__QUOTED TEXT__
The big breakthrough that Transform has made is that it’s built a metrics engine that a company can apply to its structured data — a tool similar to what big tech companies have built for their own use, but that hasn’t really been created (at least until now) for others who are not those big tech companies to use, too.

Transform can work with vast troves of data from the warehouse, or data that is being tracked in real time, to generate insights and analytics about different actions around a company’s products. Transform can be used and queried by non-technical people who still have to deal with data, Handel said.

The impetus for building the product came to Nick Handel, James Mayfield and Paul Yang — respectively Transform’s CEO, COO and software engineer — when they all worked together at Airbnb (previously Mayfield and Yang were also at Facebook together) in a mix of roles that included product management and engineering.

There, they could see first-hand both the promise that data held for helping make decisions around a product, or for measuring how something is used, or to plan future features, but also the demands of harnessing it to work, and getting everyone on the same page to do so.

“There is a growing trend among tech companies to test every single feature, every single iteration of whatever. And so as a part of that, we built this tool [at Airbnb] that basically allowed you to define the various metrics that you wanted to track to understand your experiment,” Handel recalled in an interview. “But you also want to understand so many other things like, how many people are searching for listings in certain areas? How many people are instantly booking those listings? Are they contacting customer service, are they having trust and safety issues?” The tool Airbnb built was Minerva, optimised specifically for the kinds of questions Airbnb might typically have for its own data.

Collected data
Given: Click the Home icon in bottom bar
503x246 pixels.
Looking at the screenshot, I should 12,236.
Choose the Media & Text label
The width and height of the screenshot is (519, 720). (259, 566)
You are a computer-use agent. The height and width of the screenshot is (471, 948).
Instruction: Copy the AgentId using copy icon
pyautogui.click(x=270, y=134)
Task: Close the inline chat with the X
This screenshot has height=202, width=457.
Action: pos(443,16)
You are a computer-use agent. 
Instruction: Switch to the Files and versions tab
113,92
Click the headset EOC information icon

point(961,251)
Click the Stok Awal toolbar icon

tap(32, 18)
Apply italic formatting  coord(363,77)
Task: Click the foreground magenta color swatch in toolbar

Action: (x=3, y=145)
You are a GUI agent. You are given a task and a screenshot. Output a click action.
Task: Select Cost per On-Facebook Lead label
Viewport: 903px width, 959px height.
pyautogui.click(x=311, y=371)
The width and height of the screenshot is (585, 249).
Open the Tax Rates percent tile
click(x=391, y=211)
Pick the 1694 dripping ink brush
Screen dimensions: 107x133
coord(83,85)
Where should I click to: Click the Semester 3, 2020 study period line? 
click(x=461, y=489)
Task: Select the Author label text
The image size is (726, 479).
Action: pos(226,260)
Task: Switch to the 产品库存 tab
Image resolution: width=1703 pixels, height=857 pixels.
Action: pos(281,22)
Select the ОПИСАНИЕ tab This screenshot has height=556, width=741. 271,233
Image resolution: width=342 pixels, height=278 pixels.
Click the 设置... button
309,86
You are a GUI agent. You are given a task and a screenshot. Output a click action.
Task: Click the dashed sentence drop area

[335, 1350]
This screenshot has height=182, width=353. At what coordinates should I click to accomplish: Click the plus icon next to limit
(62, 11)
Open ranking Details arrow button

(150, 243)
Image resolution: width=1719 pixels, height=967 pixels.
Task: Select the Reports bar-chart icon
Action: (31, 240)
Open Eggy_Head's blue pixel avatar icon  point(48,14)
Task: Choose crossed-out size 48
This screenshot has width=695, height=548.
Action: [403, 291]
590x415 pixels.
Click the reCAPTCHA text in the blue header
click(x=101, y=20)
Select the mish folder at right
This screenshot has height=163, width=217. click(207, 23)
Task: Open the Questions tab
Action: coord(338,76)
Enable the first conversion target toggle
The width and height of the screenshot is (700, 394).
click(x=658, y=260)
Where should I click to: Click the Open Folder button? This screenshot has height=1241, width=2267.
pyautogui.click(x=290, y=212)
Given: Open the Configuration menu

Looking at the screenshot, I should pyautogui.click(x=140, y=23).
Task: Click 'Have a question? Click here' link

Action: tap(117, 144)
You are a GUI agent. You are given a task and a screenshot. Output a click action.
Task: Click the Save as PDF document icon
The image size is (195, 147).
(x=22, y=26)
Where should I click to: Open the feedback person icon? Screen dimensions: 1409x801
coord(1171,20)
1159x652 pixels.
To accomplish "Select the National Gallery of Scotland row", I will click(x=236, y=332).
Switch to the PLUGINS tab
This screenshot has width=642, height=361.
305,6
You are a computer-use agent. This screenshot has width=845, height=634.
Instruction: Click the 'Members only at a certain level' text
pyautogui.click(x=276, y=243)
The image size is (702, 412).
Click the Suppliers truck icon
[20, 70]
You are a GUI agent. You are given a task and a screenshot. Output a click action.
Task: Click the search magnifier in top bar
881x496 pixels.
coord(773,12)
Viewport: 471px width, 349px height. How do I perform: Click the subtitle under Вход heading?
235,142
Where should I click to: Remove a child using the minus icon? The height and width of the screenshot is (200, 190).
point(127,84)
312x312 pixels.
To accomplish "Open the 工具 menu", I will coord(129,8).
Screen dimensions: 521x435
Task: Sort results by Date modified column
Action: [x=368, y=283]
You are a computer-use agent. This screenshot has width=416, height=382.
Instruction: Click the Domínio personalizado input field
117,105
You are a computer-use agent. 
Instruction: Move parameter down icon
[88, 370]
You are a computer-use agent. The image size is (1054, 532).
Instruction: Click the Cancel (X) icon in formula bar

__EXERCISES__
**a.** In the text about Transform, what is the name of the tool Airbnb built for its own data?
**b.** In the text about Transform, Handel gives several questions as examples of other things a company wants to understand. List all of them.
**c.** Extend the text about Transform, starting after its last sentence.

__RESPONSES FOR EACH TASK__
**a.** Minerva

**b.**
- How many people are searching for listings in certain areas?
- How many people are instantly booking those listings?
- Are they contacting customer service?
- Are they having trust and safety issues?

**c.**
“By locking down all of the definitions for the metrics, you could basically have a data engineering team, a centralized data infrastructure team, do all the calculation for these metrics, and then serve those to the data scientists to then go in and do kind of deeper, more interesting work, because they weren’t bogged down in calculating those metrics over and over,” he continued. This platform evolved within Airbnb. “We were we were really inspired by some of the early work that we saw happen on this tool.”

The issue is that not every company is built to, well, build tools like these tailored to whatever their own business interests might be.

“There’s a handful of companies who do similar things in the metrics space,” Mayfield said, “really top flight companies like LinkedIn, Airbnb and Uber. They have really started to invest in metrics. But it’s only those companies that can devote teams of eight or 10, engineers, designers who can build those things in house. And I think that was probably, you know, a big part of the impetus for wanting to start this company was to say, not every organization is going to be able to devote eight or 10 engineers to building this metrics tool.”

And the other issue is that metrics have become an increasingly important — maybe the most important — lever for decision making in the world of product design and wider business strategy for a tech (and maybe by default, any) company.

We have moved away from “move fast and break things.” Instead, we now embrace — as Mayfield put it — “If you can’t measure it, you can’t move it.”

Transform is built around three basic priorities, Handel said.

The first of these has to do with collective ownership of metrics: by building a single framework for measuring these and identifying them, their theory is that it’s easier for a company to all get on the same page with using them. The second of these is to use Transform to simply make the work of the data team more efficient and easier, by turning the most repetitive parts of extracting insights into automated scripts that can be used and reused, giving the data team the ability to spend more time analyzing the data rather than just building datasets. And third of all, to provide customers with APIs that they can use to embed the metric-extracting tools into other applications, whether in business intelligence or elsewhere.

The three products it’s introducing today, called Metrics Framework, Metrics Catalog and Metrics API follow from these principles.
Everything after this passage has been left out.